(Dataset records)
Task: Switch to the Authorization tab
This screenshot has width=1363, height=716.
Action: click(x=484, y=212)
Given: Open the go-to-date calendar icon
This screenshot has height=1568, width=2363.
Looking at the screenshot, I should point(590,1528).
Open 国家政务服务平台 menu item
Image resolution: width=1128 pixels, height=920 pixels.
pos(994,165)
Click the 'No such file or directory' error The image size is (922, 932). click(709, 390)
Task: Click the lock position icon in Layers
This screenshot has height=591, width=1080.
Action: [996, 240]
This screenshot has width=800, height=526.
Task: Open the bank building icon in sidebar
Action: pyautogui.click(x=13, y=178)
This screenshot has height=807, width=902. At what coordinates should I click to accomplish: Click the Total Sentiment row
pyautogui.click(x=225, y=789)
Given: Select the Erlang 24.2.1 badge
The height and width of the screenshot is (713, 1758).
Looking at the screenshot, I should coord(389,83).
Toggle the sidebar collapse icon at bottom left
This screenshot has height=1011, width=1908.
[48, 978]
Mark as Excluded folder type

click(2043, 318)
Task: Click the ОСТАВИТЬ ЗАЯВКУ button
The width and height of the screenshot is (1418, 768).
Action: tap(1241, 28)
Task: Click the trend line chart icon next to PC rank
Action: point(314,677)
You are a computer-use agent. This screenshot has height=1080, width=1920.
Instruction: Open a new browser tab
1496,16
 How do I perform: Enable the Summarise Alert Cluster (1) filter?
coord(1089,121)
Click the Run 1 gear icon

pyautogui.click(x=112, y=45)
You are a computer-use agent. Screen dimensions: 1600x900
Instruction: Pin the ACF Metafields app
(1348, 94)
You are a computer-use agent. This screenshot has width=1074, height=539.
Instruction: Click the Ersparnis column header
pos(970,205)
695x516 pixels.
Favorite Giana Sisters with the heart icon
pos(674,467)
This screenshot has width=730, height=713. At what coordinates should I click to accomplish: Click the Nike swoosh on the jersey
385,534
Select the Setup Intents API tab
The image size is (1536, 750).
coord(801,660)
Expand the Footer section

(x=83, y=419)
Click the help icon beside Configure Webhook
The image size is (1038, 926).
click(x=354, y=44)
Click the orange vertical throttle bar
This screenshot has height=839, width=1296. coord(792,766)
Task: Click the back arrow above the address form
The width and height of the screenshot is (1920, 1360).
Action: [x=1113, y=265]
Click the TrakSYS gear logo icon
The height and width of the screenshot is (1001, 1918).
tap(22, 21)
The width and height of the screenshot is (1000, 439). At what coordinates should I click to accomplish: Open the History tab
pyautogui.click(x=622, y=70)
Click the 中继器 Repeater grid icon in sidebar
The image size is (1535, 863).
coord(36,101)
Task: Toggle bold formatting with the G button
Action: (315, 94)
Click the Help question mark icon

Stated task >> Retype the rows verbatim, beginning at the line that contains "has height=1080, width=1920." and stopping after the line that contains "pos(674,467)".

Exercise solution >>
You are a computer-use agent. This screenshot has height=1080, width=1920.
Instruction: Open a new browser tab
1496,16
 How do I perform: Enable the Summarise Alert Cluster (1) filter?
coord(1089,121)
Click the Run 1 gear icon

pyautogui.click(x=112, y=45)
You are a computer-use agent. Screen dimensions: 1600x900
Instruction: Pin the ACF Metafields app
(1348, 94)
You are a computer-use agent. This screenshot has width=1074, height=539.
Instruction: Click the Ersparnis column header
pos(970,205)
695x516 pixels.
Favorite Giana Sisters with the heart icon
pos(674,467)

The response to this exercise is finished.